Twenty-five years ago, these clients installed a Celery Top Pine kitchen when their third son was born. It witnessed countless birthday cakes, roast dinners, Christmases, and the everyday moments of raising three boys. When they decided to renovate, the homeowner was adamant: she wanted the ‘new clean magazine look’ and planned to sell the old kitchen for perhaps $2,000.

But as we talked about the space and it’s history, something shifted. She couldn’t stop thinking about the timber - about her family and the memories created there. What began as a conventional replacement project became an exploration of how materials themselves can carry and transmit meaning.

The result: their ‘outdated orange’ timber became the centrepiece of their new kitchen, transformed into an island bench that invites touch, sparks conversation, and honours twenty-five years of family life.

Rather than imposing a predetermined design onto new materials, I began with what existed: timber that held two and a half decades of family history. The challenge was preserving not just the material but its recognisable character - the authentic edges that referenced the original kitchen layout, the visible joins between pieces, even the deliberate imperfections that told stories of use and repair.

I maintained the original bullnose edges where possible, left construction details exposed rather than concealed, and created a curved end that invites people to gather. A teardrop-shaped timber insert repaired water damage in an area where family meals were prepared, its unique form driven by structural necessity rather than aesthetic convention.

This approach challenged conventional kitchen design at every turn. Where standard practice prioritises uniformity and precision, I celebrated irregularity and visible history. Where typical renovations conceal construction methods, I revealed original joinery. The result is a benchtop whose character comes not from manufactured perfection but from authentic material history.

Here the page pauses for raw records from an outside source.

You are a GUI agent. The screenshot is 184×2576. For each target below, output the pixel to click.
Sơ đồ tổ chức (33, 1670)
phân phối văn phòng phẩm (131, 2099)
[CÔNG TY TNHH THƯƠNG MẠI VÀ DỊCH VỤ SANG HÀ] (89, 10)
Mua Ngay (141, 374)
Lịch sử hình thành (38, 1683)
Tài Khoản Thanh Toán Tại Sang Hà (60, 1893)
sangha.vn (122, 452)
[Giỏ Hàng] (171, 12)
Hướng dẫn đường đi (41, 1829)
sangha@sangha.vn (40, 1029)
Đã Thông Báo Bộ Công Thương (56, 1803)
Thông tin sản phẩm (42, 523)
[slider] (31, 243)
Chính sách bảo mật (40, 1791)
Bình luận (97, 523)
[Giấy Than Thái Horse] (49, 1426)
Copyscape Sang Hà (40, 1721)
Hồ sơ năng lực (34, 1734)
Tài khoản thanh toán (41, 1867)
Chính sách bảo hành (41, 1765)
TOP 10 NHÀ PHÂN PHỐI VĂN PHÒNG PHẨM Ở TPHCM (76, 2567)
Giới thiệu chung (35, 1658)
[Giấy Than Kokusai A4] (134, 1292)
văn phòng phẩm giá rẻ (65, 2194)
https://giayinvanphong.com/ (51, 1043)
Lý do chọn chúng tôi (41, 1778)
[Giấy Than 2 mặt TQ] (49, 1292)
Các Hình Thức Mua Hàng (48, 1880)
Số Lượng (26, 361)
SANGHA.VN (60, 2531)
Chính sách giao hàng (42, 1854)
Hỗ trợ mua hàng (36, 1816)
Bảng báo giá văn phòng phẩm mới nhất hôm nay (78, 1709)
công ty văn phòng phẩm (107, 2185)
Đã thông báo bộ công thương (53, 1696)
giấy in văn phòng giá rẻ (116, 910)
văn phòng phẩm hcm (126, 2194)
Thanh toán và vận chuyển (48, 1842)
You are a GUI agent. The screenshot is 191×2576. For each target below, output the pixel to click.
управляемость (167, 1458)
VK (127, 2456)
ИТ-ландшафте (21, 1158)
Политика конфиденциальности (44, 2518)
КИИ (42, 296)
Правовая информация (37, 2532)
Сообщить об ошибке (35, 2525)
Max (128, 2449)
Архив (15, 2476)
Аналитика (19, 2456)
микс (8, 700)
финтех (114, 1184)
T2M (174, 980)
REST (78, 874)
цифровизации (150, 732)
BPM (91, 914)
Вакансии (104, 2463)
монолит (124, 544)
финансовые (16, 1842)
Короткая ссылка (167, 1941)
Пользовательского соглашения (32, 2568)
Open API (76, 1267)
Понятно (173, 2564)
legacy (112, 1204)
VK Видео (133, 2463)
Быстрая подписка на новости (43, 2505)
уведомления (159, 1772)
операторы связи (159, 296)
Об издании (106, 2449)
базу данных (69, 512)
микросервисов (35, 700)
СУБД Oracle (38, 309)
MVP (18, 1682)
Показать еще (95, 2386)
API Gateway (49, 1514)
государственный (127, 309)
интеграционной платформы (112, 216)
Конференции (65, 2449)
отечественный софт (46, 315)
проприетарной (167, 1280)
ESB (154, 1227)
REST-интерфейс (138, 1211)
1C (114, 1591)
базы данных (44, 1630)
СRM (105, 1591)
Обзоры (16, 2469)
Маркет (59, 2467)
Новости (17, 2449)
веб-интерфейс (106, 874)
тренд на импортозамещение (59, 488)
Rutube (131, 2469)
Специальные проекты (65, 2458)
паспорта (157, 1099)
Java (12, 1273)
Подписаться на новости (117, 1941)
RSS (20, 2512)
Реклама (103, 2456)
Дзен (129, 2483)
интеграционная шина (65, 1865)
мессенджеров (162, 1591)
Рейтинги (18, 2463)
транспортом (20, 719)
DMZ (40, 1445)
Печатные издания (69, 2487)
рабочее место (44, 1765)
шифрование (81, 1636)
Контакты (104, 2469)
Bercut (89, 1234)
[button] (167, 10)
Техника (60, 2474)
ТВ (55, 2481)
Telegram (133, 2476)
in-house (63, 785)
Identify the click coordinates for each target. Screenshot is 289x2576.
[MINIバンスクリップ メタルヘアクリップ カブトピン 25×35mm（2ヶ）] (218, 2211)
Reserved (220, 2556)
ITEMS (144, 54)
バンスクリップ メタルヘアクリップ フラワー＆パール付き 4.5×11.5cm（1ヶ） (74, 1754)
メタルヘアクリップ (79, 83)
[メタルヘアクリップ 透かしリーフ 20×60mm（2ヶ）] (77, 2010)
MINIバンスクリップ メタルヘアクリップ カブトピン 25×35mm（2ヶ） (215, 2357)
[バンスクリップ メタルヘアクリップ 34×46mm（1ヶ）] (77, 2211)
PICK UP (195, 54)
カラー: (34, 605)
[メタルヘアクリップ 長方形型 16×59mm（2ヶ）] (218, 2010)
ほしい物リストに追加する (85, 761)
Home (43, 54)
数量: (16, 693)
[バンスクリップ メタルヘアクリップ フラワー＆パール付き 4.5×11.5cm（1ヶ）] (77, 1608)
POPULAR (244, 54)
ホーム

The homeowner’s response: ‘The kitchen bench. They love to feel it. Everyone sort of walks in, stands right near it, and then they just run their hands over it, feeling it because it just looks so lovely.’

People naturally stand at the island and engage with the material through touch, spending extended time exploring the varied surfaces and visible joins. The kitchen became not just functional space but a catalyst for storytelling about material origins and family history.

The space functions better too - more room around the dining table, better flow, natural gathering patterns. But what makes it meaningful isn’t just improved function; it’s the preservation of accumulated history that makes the space genuinely theirs.